November 18, 2014
Case Study

Email Marketing: Microsoft Store uses relevance to increase sends by 300% and email revenue by 600%

SUMMARY: With a legacy of separate and multiple systems used to collect limited data, it was difficult for the team at Microsoft Store to understand customers across both online and brick-and-mortar stores.

Instead of waiting for a long-term dynamic data infrastructure, the team worked within their current confines to learn more about their consumers and make the most out of the limited data to increase email revenue by 600%.
Out of 500 speaking submissions and email case studies, the judging panel for MarketingSherpa Email Awards 2015 selected two Best in Shows and five finalists for the MarketingSherpa Award — Reader’s Choice Email Campaign that will meet the standard set by this campaign.

This campaign exemplified the five key standards for this year’s judging process: transferable principles, strong results, customer-centricity, transformation and innovation.

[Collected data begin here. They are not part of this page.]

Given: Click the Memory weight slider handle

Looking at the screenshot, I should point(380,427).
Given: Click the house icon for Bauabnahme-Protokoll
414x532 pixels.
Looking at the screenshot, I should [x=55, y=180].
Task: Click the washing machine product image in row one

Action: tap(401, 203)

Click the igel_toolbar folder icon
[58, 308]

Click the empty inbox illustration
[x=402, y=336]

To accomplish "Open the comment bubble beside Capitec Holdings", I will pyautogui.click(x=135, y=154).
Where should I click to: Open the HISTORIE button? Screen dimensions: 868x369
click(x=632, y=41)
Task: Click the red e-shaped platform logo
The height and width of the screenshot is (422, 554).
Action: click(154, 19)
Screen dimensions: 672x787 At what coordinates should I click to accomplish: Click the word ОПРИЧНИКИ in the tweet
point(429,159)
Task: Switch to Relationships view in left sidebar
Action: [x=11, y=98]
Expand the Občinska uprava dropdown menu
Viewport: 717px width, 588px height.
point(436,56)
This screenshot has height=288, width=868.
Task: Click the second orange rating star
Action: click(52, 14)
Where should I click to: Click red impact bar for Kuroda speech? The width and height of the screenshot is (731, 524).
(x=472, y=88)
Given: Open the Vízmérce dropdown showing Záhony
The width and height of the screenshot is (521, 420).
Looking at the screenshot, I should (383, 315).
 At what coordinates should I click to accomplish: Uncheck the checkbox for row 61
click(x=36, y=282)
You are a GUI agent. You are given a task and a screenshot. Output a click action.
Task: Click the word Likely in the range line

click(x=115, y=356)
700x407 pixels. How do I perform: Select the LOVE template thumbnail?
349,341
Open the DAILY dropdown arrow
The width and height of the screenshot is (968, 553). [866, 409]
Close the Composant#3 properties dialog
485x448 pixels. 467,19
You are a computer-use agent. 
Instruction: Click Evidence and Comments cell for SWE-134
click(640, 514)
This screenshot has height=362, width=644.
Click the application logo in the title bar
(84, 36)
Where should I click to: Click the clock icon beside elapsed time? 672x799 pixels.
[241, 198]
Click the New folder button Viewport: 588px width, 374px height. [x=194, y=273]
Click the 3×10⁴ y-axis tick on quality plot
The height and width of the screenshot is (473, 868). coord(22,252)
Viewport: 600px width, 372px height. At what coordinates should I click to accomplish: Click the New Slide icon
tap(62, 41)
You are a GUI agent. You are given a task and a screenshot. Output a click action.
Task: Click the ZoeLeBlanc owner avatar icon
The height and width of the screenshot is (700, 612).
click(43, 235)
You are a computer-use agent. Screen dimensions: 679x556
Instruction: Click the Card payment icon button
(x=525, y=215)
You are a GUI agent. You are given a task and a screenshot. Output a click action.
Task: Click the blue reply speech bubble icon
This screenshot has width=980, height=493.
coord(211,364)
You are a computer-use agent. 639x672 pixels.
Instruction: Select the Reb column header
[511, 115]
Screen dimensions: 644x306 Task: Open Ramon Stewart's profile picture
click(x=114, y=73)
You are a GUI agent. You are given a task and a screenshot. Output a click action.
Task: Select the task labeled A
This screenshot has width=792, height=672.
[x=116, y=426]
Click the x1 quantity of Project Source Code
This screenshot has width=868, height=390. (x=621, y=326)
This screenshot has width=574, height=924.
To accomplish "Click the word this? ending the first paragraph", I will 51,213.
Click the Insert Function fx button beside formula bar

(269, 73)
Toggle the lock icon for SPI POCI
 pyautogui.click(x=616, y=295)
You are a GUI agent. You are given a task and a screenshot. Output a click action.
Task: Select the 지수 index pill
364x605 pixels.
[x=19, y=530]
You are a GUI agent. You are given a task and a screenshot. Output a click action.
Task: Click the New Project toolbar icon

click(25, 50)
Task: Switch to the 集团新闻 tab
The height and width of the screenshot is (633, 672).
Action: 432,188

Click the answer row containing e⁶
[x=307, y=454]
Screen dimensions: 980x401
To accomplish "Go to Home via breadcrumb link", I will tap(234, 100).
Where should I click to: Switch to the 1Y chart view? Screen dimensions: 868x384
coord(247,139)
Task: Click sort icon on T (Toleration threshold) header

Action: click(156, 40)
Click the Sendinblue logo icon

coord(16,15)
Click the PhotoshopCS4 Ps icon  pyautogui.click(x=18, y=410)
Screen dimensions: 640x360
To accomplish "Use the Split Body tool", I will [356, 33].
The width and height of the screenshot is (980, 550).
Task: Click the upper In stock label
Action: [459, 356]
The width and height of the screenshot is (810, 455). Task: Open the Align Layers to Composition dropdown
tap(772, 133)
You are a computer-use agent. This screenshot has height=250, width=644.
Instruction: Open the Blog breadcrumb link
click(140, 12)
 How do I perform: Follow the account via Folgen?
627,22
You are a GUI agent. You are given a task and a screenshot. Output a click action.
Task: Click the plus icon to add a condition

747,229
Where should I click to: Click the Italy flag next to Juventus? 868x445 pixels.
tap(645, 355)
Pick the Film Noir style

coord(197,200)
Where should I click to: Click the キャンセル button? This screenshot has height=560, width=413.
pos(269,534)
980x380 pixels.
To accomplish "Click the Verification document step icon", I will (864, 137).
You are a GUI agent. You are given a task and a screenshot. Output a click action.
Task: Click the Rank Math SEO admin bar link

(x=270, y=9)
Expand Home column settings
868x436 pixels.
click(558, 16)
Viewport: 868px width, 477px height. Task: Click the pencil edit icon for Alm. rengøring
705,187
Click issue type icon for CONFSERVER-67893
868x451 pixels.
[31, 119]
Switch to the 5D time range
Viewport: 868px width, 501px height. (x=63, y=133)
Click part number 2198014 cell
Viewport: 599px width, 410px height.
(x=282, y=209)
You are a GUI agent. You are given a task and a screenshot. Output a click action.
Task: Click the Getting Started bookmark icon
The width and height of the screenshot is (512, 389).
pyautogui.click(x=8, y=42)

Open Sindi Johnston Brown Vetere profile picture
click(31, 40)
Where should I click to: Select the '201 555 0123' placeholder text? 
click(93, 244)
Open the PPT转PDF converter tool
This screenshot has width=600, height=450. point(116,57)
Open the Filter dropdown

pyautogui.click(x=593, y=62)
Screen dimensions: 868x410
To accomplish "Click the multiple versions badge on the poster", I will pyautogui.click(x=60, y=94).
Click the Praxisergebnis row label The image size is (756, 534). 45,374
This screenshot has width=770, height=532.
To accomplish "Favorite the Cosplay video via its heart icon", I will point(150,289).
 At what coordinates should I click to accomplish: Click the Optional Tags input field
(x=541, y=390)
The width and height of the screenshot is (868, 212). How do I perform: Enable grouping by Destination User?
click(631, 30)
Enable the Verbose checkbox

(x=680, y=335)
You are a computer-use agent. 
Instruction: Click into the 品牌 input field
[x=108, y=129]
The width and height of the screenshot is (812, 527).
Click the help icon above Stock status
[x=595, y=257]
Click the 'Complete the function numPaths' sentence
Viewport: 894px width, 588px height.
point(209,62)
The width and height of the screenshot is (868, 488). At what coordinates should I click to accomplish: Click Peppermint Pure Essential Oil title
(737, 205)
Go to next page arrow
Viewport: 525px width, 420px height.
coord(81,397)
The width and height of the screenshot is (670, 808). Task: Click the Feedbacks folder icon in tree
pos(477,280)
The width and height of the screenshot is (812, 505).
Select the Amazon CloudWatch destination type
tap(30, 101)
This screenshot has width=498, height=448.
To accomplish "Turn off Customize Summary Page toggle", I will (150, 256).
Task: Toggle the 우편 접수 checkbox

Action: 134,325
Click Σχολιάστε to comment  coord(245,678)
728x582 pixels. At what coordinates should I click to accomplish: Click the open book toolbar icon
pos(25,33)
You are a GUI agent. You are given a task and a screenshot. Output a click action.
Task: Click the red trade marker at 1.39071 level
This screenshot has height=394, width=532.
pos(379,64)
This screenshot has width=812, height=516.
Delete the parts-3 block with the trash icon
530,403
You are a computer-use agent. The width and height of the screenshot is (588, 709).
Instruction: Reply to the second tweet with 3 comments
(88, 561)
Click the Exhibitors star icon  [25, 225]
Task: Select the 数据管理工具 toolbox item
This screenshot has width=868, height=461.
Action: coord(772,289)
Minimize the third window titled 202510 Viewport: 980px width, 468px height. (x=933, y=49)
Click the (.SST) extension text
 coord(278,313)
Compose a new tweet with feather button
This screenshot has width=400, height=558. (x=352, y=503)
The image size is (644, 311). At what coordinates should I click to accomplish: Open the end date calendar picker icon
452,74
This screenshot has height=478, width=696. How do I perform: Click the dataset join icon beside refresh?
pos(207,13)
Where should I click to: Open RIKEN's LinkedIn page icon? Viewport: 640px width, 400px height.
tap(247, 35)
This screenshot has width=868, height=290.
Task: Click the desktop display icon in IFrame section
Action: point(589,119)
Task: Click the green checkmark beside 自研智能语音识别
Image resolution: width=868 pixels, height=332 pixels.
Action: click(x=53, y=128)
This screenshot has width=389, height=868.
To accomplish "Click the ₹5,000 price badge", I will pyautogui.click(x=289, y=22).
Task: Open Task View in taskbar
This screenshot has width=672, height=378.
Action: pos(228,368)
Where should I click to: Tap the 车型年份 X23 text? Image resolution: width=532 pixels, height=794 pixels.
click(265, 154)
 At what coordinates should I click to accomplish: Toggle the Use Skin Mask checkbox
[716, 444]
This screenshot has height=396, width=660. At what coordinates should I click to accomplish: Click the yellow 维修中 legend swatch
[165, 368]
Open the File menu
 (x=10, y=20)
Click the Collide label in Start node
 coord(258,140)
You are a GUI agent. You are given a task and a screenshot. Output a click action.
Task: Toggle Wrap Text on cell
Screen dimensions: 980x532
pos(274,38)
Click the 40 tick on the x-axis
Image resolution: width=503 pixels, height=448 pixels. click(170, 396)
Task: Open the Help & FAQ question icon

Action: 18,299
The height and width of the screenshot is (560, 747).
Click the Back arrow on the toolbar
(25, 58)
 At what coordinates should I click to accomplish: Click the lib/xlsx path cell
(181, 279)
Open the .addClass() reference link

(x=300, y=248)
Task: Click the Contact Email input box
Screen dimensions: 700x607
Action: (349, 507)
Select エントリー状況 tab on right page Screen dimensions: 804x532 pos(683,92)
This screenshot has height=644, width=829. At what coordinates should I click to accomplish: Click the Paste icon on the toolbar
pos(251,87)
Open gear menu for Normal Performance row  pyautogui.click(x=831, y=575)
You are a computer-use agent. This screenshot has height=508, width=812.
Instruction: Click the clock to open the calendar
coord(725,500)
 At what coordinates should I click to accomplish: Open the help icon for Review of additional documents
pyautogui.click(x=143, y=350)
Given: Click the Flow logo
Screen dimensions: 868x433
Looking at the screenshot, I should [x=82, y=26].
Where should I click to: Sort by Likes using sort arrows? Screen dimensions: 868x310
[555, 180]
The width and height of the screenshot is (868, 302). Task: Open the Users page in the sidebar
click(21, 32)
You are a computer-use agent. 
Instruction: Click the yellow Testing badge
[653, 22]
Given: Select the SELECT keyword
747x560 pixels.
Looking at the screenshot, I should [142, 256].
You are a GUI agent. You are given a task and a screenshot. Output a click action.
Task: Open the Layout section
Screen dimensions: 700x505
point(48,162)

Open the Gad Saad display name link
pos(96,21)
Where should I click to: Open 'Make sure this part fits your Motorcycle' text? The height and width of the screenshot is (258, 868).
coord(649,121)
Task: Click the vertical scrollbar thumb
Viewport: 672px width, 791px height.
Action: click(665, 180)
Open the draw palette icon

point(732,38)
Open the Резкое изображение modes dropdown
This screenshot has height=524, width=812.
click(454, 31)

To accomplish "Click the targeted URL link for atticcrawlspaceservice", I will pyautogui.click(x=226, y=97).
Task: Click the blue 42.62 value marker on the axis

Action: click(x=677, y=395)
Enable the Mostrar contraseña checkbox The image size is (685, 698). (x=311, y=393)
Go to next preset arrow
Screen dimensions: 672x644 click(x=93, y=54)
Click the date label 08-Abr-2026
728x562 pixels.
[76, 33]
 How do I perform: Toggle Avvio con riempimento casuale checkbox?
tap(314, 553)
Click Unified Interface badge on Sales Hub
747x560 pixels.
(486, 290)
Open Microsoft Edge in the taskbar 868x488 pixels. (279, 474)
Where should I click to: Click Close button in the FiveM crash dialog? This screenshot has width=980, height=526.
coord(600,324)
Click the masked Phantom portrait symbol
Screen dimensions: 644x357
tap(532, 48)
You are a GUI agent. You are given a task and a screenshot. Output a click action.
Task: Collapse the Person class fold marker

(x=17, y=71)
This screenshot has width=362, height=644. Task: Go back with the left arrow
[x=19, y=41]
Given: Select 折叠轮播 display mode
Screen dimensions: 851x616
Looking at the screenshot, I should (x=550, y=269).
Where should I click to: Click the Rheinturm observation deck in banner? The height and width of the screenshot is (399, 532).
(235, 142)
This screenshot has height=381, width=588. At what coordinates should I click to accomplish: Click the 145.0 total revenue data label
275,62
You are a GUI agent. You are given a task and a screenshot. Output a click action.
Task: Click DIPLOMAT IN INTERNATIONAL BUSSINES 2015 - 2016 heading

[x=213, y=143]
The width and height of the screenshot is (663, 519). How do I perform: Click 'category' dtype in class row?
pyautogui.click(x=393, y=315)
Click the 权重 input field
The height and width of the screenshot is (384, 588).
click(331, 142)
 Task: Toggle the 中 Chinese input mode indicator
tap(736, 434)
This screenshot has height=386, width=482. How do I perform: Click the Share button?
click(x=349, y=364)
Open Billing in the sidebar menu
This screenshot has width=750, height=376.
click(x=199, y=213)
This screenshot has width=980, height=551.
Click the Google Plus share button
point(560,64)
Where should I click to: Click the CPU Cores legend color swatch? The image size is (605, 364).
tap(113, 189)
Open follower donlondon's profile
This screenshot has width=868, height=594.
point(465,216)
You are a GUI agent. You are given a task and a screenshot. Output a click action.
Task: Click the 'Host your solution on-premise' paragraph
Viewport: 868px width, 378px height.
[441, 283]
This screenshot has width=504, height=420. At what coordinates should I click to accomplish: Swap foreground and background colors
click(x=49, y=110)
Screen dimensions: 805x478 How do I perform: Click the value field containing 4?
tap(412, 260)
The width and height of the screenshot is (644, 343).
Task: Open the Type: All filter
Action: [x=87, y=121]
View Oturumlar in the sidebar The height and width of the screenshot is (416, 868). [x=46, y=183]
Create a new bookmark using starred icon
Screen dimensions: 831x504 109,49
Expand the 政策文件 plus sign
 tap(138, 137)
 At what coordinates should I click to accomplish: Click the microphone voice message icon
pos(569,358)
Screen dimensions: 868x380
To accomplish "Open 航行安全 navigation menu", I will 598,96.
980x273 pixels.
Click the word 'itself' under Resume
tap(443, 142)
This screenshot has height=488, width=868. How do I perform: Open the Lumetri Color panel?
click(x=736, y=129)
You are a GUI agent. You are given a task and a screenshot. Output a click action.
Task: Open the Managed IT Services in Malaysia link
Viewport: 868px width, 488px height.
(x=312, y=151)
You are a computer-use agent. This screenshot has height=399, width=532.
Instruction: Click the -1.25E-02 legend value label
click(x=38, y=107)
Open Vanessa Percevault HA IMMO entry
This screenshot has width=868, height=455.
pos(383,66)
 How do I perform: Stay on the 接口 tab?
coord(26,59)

by Courtney Eckerle, Manager of Editorial Content

THE CUSTOMER

"We know that if you come buy a product at the Microsoft Store, you've got these experts … We're going to walk you through opening up your new product and make sure that you walk out of the store knowing how to use it," Shawna Dahlin, Senior Email Marketing Manager, Microsoft, said.

The constant question, she added, is how to replicate that same "white glove" customer experience through email communications.

"How do we take them through this experience of shopping with the store in a way that increases customer satisfaction, and how can email help do that? It's not only promotional and, 'How do we sell them more?' It's also how do we get them to be a loyal customer by making the experience with Microsoft something that blows them away," she said.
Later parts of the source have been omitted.